Second, require YOUR signature and 2-factor authentications for any wire transfers. Also, set a written wire transfer policy for all employees that if wire instructions get changed via e-mail, they are to pick up the phone and call the bank to verify it came from them and not a hacker.

And finally, contact your bank and shut down any debit cards associated with that account. All of these steps will significantly improve the security of your accounts.
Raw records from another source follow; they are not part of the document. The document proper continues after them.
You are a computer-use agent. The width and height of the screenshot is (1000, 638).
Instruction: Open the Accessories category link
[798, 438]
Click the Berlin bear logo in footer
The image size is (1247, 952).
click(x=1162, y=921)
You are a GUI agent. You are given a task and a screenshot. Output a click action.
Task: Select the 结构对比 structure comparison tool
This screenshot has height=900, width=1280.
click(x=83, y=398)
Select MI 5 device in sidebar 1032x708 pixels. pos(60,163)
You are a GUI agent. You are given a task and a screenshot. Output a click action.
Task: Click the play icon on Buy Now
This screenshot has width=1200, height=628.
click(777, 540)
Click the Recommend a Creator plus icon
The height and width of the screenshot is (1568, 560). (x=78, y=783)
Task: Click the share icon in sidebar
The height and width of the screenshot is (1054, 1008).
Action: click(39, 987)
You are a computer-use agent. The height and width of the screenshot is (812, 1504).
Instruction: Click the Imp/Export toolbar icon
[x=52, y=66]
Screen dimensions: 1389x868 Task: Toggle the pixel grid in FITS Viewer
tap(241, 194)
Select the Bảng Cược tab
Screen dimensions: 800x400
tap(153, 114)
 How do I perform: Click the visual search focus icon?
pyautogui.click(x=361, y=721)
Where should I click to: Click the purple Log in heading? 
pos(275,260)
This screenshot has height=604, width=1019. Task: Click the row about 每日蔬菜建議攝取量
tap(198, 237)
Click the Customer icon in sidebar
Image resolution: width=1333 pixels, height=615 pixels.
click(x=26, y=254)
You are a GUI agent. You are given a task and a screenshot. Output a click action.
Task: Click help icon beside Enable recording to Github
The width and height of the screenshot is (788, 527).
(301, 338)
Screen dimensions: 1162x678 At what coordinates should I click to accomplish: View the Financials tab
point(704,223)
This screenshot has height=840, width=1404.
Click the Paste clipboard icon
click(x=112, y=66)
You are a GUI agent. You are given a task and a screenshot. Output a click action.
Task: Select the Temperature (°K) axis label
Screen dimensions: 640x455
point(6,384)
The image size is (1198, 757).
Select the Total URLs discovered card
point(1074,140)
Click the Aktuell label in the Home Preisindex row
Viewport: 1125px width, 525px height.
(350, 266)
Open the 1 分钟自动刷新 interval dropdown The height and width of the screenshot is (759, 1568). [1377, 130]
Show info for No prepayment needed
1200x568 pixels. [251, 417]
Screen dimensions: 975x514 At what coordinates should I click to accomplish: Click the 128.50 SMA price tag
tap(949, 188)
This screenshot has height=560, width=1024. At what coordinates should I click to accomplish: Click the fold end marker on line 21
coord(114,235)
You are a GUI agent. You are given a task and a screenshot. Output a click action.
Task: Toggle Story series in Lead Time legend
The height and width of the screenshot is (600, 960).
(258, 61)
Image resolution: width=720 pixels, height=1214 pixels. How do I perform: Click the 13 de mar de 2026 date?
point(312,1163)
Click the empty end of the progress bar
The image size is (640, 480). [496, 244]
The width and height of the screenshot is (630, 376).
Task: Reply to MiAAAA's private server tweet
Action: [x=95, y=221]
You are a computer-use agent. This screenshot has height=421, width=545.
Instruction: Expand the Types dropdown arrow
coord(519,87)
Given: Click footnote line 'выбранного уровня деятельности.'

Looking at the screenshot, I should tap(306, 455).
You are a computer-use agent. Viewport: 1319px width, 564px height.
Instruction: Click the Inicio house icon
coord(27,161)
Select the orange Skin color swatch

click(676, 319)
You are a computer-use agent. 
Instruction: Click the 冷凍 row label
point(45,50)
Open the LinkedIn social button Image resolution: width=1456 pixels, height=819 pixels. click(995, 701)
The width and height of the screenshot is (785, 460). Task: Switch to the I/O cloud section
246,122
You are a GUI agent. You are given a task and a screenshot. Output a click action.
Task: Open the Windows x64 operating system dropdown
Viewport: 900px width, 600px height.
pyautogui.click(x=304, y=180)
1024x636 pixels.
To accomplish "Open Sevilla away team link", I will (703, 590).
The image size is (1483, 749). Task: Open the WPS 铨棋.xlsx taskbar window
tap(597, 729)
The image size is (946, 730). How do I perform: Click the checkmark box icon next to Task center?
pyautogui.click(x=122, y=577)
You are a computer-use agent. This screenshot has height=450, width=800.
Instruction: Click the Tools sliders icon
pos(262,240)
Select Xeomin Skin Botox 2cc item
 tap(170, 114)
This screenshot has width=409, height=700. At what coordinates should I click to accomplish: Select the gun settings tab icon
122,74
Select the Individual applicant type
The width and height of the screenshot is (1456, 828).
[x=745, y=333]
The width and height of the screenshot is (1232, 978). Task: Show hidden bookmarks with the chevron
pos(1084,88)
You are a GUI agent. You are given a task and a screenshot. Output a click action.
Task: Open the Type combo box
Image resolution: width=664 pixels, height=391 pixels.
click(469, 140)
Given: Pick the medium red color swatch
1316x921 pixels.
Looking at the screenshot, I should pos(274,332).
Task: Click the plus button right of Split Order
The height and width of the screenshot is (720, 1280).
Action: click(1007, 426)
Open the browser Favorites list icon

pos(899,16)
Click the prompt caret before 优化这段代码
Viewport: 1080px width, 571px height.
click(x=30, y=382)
Keep your network and all devices patched and up to date. New vulnerabilities are frequently found in common software programs you are using, like Windows operating systems. I hope you are no longer using Windows 7, which reached the end of life as of 1/14/2020. Also, you have to patch your 3rd party applications such as Adobe, Flash, or QuickTime; therefore, it’s critical you patch and update your systems and applications when one becomes available. If you’re under a managed IT plan, this can all be automated for you, so you don’t have to worry about missing an important update.